What you have to do
Report each line from the records where the string "yellow" turns up.
........
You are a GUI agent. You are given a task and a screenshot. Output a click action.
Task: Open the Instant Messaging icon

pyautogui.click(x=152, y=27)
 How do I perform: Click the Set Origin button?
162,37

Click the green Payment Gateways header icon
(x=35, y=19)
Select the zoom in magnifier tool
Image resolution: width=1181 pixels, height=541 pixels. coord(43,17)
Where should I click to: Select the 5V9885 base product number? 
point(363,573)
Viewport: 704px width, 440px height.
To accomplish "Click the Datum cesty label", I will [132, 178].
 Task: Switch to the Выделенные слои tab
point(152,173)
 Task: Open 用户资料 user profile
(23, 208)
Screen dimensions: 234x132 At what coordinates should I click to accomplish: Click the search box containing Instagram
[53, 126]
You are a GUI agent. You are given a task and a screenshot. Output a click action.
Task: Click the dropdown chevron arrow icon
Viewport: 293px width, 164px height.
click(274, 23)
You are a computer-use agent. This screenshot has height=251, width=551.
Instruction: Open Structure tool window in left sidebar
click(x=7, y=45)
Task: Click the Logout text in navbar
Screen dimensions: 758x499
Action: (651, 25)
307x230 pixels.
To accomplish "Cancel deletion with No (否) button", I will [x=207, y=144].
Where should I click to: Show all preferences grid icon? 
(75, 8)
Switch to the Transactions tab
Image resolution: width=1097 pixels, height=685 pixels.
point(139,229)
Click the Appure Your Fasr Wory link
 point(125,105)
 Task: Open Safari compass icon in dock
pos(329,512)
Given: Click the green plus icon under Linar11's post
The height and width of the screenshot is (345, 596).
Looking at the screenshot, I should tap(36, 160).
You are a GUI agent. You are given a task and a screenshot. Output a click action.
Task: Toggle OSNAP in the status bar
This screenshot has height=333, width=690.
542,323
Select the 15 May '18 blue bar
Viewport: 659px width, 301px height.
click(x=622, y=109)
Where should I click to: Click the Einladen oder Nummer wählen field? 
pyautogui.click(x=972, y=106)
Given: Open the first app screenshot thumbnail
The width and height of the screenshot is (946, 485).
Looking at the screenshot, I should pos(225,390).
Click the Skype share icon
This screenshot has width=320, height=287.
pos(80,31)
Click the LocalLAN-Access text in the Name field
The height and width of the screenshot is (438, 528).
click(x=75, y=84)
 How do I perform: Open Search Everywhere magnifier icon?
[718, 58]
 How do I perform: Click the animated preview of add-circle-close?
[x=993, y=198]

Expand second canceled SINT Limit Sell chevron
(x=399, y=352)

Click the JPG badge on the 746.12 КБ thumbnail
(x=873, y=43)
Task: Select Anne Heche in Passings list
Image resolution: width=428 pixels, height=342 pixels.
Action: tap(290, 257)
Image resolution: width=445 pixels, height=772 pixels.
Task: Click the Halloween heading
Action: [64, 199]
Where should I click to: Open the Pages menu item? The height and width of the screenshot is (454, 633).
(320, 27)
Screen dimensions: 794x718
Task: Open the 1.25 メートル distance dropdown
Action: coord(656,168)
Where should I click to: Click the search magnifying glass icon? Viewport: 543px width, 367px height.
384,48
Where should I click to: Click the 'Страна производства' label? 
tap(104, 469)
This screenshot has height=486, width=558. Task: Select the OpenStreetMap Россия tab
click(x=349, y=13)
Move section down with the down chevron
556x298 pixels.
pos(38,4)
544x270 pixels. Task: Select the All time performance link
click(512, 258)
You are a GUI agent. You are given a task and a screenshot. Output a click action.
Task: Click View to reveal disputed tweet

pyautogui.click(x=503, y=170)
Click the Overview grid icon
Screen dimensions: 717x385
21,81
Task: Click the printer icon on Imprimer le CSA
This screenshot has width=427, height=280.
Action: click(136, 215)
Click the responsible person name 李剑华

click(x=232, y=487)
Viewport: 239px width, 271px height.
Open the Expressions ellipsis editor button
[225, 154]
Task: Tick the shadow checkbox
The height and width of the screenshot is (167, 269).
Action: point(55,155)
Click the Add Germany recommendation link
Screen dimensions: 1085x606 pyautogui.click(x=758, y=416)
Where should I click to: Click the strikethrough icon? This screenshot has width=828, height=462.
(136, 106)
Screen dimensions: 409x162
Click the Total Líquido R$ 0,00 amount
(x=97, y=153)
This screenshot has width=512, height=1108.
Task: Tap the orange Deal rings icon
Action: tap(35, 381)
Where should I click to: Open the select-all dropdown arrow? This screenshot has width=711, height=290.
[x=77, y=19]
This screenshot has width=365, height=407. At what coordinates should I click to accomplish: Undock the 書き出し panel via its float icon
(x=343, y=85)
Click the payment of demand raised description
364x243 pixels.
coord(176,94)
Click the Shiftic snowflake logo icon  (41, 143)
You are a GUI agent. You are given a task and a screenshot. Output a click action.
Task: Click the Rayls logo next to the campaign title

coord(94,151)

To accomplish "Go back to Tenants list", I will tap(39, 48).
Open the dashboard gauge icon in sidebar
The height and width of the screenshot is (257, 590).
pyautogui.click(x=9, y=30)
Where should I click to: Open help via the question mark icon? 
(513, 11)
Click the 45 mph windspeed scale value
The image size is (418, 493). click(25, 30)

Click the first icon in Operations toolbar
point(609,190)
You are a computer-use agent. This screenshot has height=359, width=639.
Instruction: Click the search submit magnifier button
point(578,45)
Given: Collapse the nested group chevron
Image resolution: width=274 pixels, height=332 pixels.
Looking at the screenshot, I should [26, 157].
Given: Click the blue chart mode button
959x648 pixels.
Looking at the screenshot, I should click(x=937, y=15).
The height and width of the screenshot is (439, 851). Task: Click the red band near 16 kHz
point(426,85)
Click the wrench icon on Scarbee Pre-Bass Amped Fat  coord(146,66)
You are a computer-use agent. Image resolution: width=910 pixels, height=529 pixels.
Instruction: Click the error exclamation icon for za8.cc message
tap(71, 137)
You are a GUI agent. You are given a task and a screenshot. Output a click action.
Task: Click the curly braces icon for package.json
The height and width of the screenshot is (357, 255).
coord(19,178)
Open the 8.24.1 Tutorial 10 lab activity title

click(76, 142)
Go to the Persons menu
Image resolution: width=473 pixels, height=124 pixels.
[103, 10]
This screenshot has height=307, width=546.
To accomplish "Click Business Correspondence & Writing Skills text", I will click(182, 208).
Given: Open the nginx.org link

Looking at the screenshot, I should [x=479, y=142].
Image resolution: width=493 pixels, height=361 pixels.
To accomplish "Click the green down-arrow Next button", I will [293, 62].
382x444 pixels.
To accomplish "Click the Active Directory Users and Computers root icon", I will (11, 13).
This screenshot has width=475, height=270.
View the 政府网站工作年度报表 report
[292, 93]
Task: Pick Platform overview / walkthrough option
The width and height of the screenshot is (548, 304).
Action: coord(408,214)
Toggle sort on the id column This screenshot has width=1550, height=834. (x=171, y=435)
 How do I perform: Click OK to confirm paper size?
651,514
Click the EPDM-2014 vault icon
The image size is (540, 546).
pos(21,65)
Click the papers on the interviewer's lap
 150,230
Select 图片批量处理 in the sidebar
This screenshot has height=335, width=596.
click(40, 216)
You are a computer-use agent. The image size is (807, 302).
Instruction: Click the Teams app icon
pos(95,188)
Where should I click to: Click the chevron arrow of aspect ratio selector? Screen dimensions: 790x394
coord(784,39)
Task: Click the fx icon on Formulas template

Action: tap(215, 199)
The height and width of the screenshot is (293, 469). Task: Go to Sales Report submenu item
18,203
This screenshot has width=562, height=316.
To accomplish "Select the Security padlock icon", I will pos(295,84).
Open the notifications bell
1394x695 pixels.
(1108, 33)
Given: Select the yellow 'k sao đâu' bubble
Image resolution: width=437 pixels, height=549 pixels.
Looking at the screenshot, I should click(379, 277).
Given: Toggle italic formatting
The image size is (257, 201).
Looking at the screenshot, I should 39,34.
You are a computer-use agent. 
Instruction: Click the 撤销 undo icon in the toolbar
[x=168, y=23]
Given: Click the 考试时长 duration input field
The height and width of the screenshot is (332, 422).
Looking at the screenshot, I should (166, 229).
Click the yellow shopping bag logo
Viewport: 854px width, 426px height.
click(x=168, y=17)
........
Response box
Given: Select the yellow 'k sao đâu' bubble
Click the yellow shopping bag logo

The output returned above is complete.